Owing to the difficulty in procuring silver bullion for delivery at the Mint at Carson at reasonable rates, coinage was suspended at that institution from March 1, 1879, to June 30, and from November 1, of the same year, to May 1, 1880, and from April to October, 1881.

For some time prior to March, 1885, Assistant Secretary French, Treasurer Wyman, and Director Burchard recommended acceptance of offers for sale of silver to be delivered at Carson only when the rates were such that the cost of transporting the resulting coin to the Atlantic coast, added to the price of bullion, would not exceed the cost at the Mints at Philadelphia and New Orleans.

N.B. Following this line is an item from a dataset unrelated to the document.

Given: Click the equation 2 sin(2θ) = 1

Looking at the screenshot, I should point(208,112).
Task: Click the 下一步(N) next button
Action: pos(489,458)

The deposits of gold bullion at the Mint at Carson during the fiscal year 1885 amounted in value to $1,505,665, and the purchases of silver to $1,159,138. During the same year the coinage was:

Gold $1,051,060
Silver 776,000
(Report Director Mint, 1885, pp. 56, 66.)

On March 8, 1885, the Superintendent, Mr. James Crawford, died. Business was suspended and the mint closed, pending appointment and qualification of a successor, until April 1, when the new superintendent and new coiner assumed office.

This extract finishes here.